Once your initial screening assessment is done, you are ready for your face-to-face interview with your candidate. What should you be looking for? First things first, observe their stance and body language when they are talking to you, as well as others in your office. Initial face-to-face interviews are stressful, so how does the candidate come across? Anxious? Stressed? Calm and friendly? Completely in control? There isn’t an assessment that measures “cool under pressure” but that first interview is a pretty good test. What about thinking on their feet? Throw in some difficult questions to see if they can think quickly and then calmly respond, or if they get flustered.

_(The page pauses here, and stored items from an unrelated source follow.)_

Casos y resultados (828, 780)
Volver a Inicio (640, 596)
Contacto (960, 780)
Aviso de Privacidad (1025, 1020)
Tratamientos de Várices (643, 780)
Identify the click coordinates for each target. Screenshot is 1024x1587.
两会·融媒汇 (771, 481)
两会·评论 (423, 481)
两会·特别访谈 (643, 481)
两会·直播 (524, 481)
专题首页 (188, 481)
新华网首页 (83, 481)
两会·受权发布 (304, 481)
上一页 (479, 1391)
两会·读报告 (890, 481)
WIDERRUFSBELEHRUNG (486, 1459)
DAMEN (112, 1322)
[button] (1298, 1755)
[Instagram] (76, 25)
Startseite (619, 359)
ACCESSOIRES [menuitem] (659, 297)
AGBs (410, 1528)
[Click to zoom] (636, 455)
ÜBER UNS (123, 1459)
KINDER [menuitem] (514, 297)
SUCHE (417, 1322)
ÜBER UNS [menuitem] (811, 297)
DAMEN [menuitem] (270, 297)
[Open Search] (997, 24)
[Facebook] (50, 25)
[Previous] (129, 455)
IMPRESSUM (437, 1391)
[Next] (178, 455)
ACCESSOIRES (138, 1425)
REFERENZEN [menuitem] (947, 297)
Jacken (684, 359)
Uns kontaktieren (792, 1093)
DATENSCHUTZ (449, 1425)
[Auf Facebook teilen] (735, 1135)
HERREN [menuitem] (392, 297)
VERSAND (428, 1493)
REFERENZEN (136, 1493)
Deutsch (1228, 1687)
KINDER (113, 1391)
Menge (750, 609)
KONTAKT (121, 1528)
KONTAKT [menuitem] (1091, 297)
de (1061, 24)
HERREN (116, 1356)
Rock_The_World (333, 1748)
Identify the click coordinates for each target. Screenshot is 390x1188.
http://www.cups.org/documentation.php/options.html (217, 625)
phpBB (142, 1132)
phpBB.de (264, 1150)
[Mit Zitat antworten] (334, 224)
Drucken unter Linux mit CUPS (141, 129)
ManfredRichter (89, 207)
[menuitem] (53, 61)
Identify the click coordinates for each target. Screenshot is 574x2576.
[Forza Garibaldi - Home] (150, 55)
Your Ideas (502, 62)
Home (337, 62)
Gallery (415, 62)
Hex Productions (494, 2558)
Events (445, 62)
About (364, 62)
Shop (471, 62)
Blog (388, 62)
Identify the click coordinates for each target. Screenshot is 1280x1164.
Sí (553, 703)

When you meet with your candidate, ask them not just about their professional life, but a little about their personal life. What are their interests or hobbies outside of work? Do they like to write? You may have a future company blogger or newsletter writer. Photography? They might be interested in taking pictures for clients or campaigns. Do they love to read and do research? They might enjoy finding a subject and becoming the expert on it. Once they have started with the company, conduct an Individualized Management Questionnaire to dig a little deeper into those hidden talents. Find out what their passions are, and how those can be incorporated in their daily job.

A fun activity is to have each of your salespeople “interviewed” in a "Focus on…" series for your staff meetings or newsletters. This is a fun way to find out interesting things about people on your staff, but also to uncover some hidden talents. You may not have known for instance that someone on yours staff collects and works on classic cars. Are they your go-to for calling on auto dealers? And what about the foodies on your team? Are they first on your list when a new restaurant opens? Any hobbies or interests your team has can translate to sales if the right people call on the right accounts.

Find out what your salespeople are passionate about, what really gets them excited and use those interests to help them excel in their sales.

Talent is only a strength when the fit is right.